Given entries —
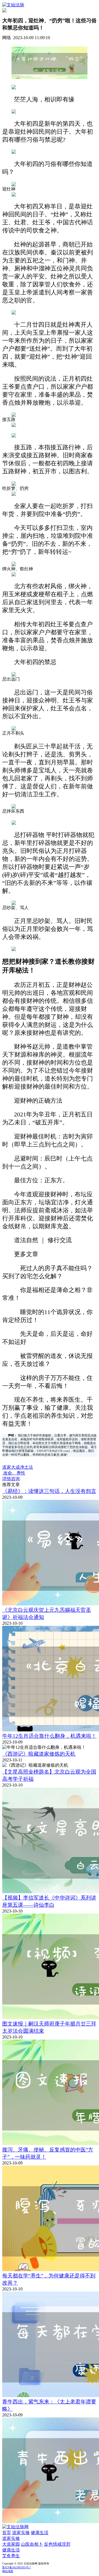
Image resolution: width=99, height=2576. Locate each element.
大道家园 (11, 2544)
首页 (6, 2532)
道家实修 (21, 2532)
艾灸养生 (11, 2555)
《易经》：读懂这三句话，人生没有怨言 (49, 1491)
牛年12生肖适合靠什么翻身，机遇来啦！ (49, 1736)
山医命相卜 (32, 2544)
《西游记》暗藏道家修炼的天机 (38, 1754)
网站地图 (7, 2571)
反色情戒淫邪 (57, 2544)
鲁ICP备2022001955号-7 (16, 2567)
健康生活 (39, 2532)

What the exercise asks —
Every line of the data above should be repeated exactly. Omit the pictures.

Exercise response —
Image resolution: width=99, height=2576. Locate each element.
大道家园 (11, 2544)
首页 (6, 2532)
道家实修 (21, 2532)
艾灸养生 (11, 2555)
《易经》：读懂这三句话，人生没有怨言 (49, 1491)
牛年12生肖适合靠什么翻身，机遇来啦！ (49, 1736)
山医命相卜 (32, 2544)
《西游记》暗藏道家修炼的天机 (38, 1754)
网站地图 (7, 2571)
反色情戒淫邪 (57, 2544)
鲁ICP备2022001955号-7 (16, 2567)
健康生活 (39, 2532)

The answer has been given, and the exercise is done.